### Problem statement:
Starting at the line with "Image resolution: width=798", retype every remaining line of the records exactly. Do not include pictures.

(Stored records)
- - - - - - -

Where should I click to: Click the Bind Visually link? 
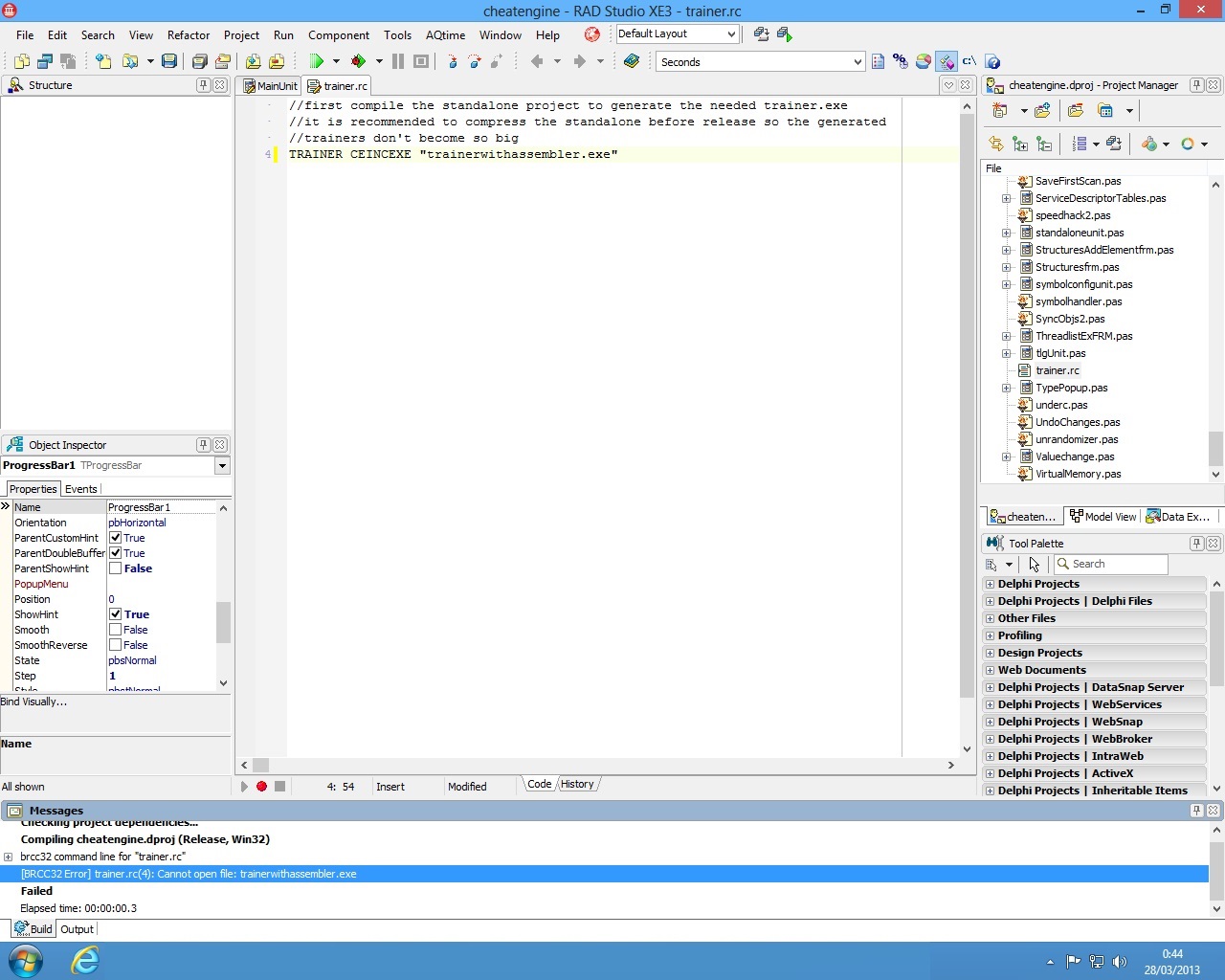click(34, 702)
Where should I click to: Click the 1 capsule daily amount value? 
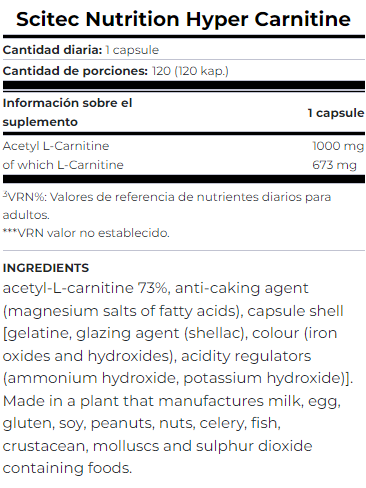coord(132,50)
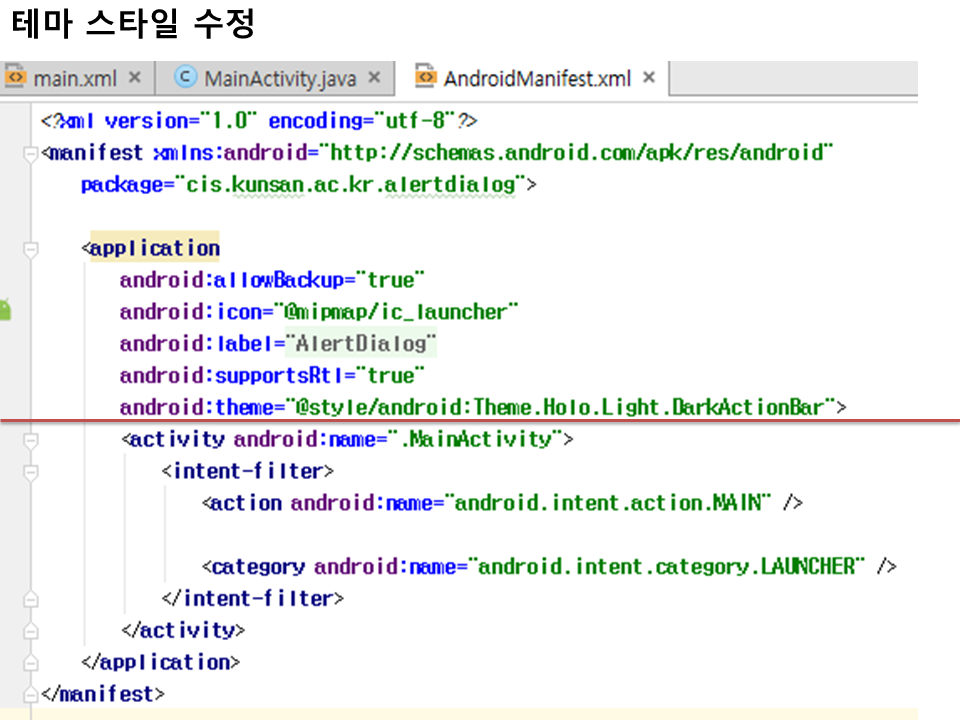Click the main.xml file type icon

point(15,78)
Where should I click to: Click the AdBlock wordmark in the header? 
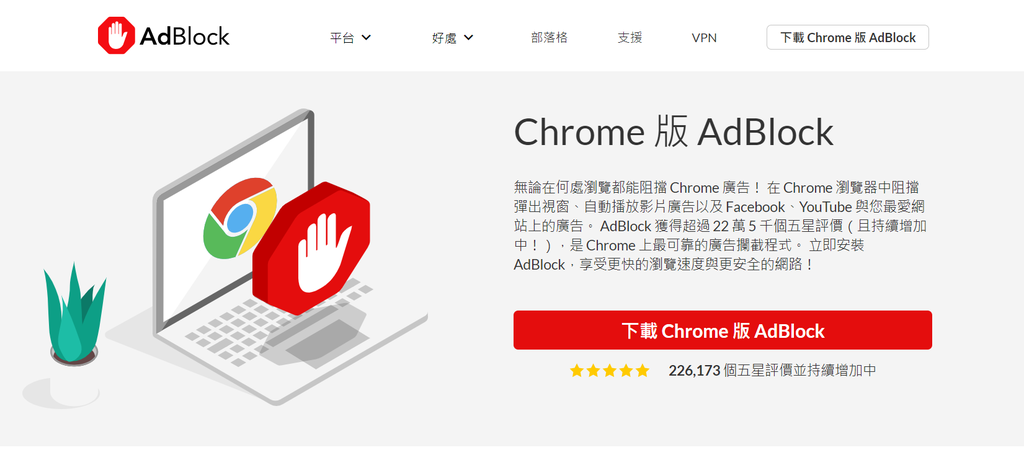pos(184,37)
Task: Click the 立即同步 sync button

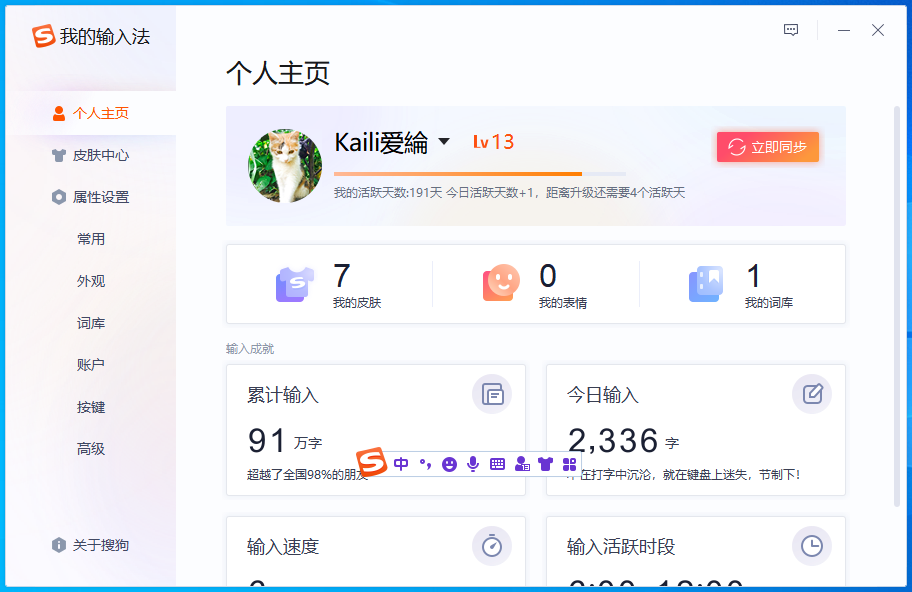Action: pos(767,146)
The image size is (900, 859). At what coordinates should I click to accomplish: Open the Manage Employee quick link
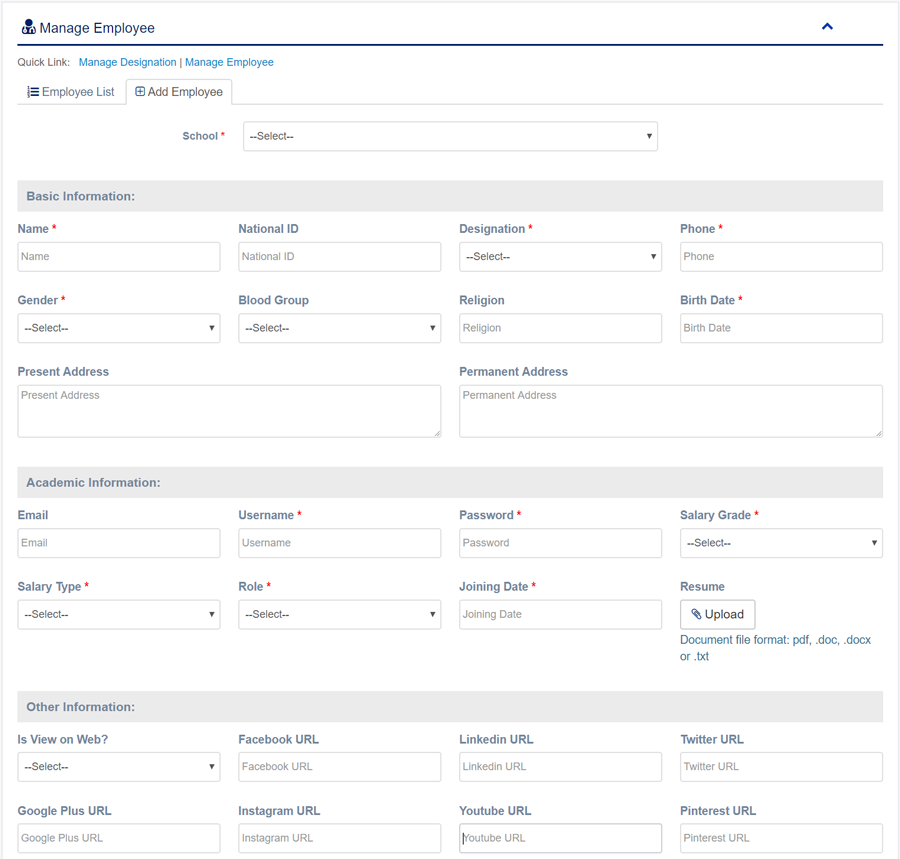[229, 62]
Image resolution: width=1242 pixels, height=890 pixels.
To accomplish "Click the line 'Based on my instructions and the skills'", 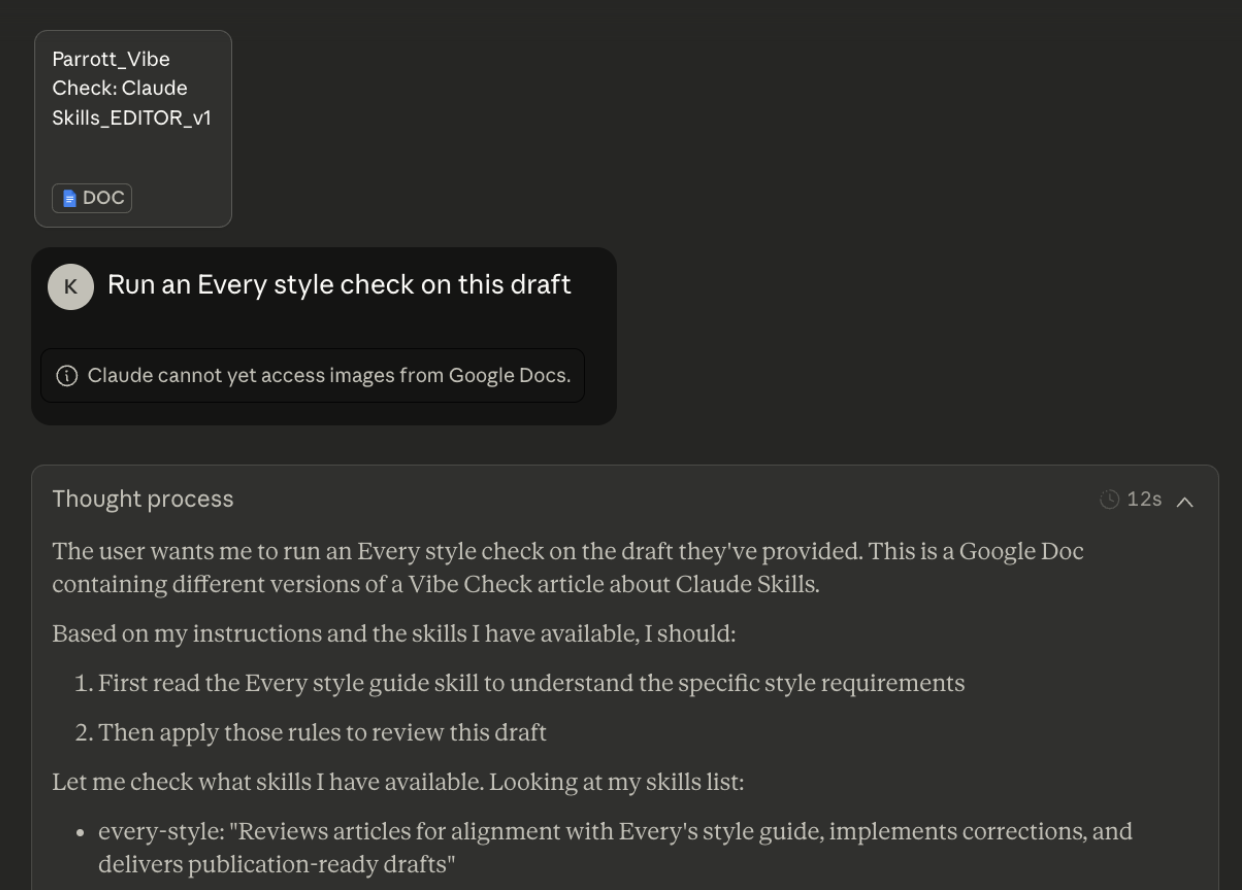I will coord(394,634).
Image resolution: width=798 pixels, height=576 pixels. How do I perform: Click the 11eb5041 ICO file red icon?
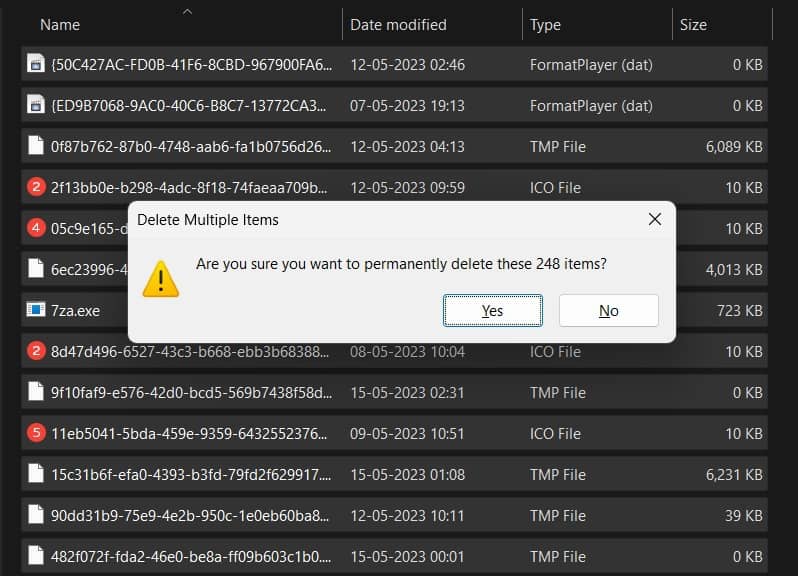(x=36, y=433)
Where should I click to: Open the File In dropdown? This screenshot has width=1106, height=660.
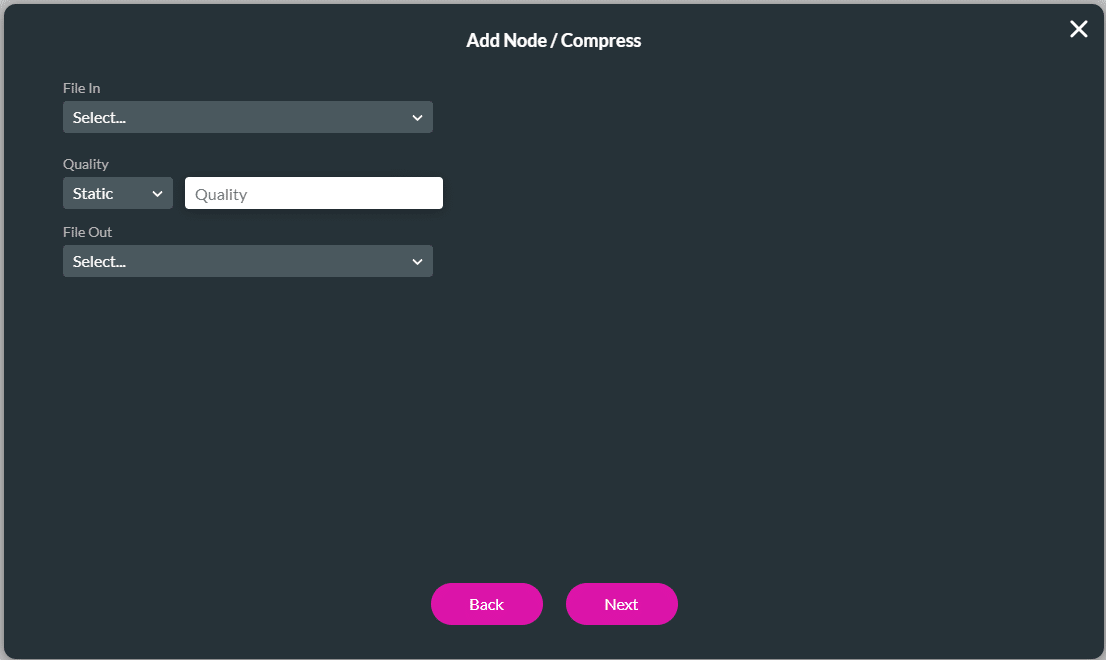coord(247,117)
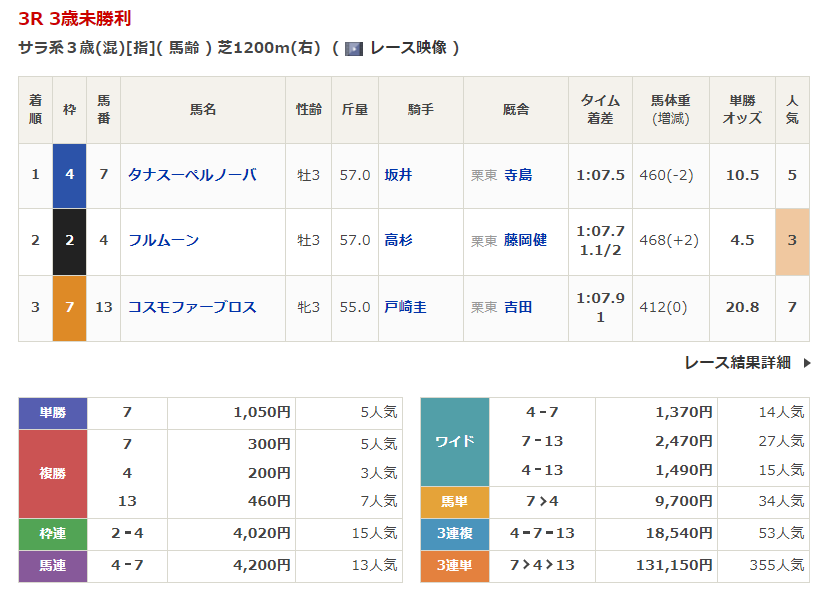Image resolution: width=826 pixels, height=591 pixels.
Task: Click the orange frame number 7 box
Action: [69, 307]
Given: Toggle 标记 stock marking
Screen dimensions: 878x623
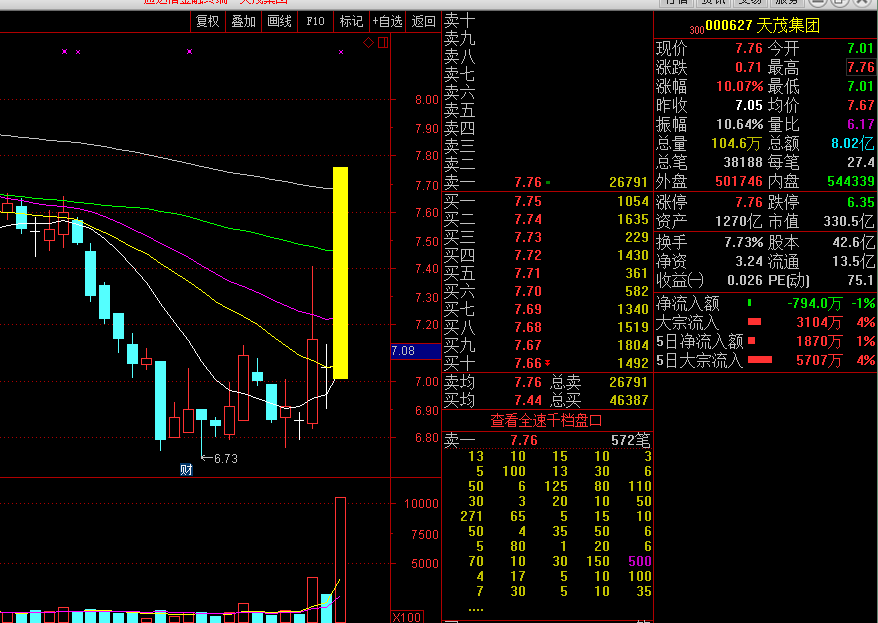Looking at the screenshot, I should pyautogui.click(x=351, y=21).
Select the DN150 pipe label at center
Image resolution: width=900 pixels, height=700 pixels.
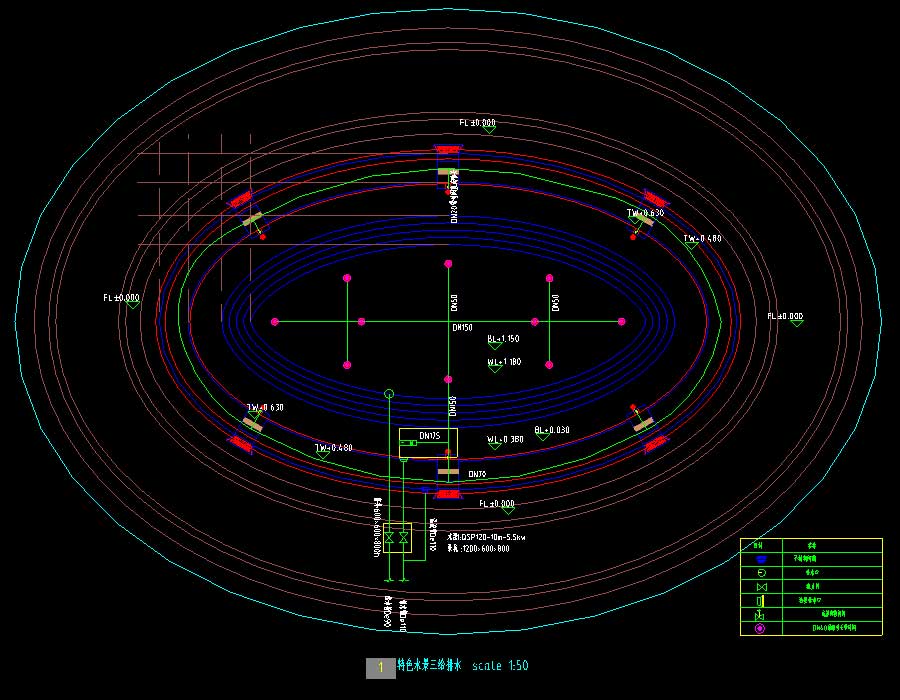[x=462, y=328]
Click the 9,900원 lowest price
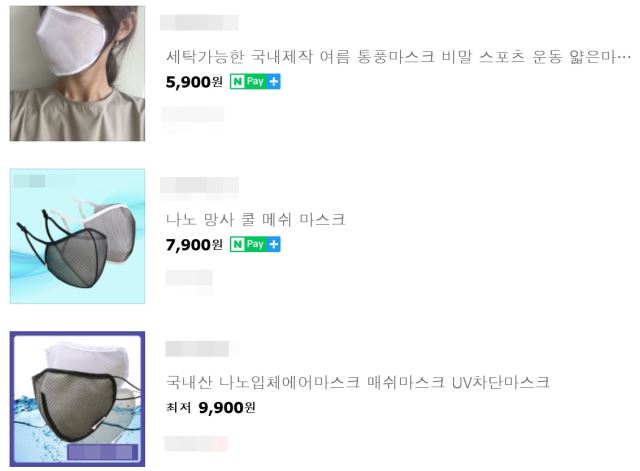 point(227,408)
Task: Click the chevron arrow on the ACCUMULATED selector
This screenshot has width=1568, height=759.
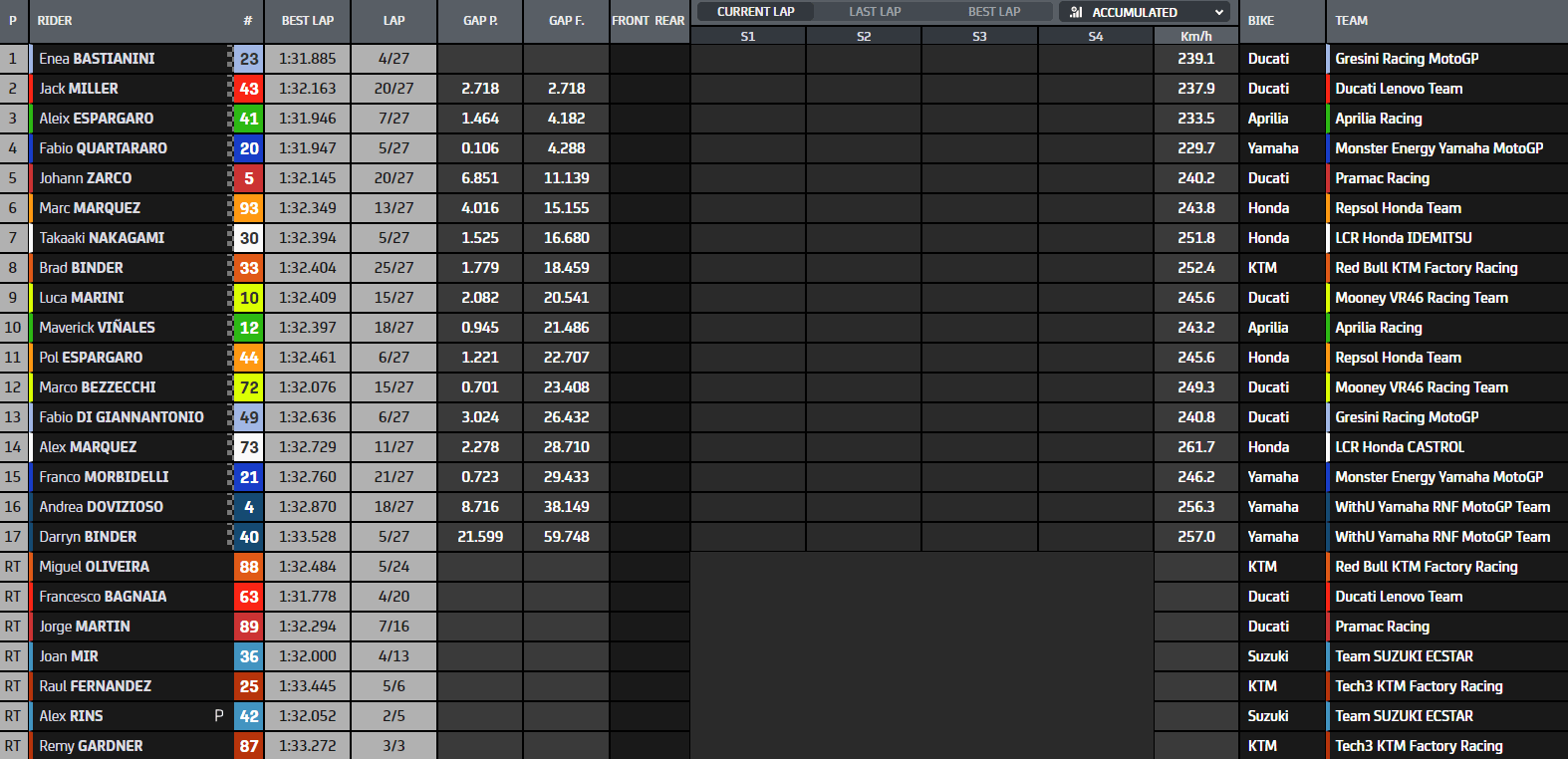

- - - - - - -

### Output below:
Image resolution: width=798 pixels, height=576 pixels. How do I perform: Click the 11eb5041 ICO file red icon?
(x=36, y=433)
Where should I click to: Open the File In dropdown? This screenshot has width=1106, height=660.
coord(247,117)
Image resolution: width=826 pixels, height=591 pixels.
Task: Click the orange frame number 7 box
Action: [69, 307]
Given: Toggle 标记 stock marking
Screen dimensions: 878x623
Looking at the screenshot, I should pyautogui.click(x=351, y=21).
Select the DN150 pipe label at center
Image resolution: width=900 pixels, height=700 pixels.
[x=462, y=328]
Click the 9,900원 lowest price
 point(227,408)
Task: Click the chevron arrow on the ACCUMULATED selector
This screenshot has width=1568, height=759.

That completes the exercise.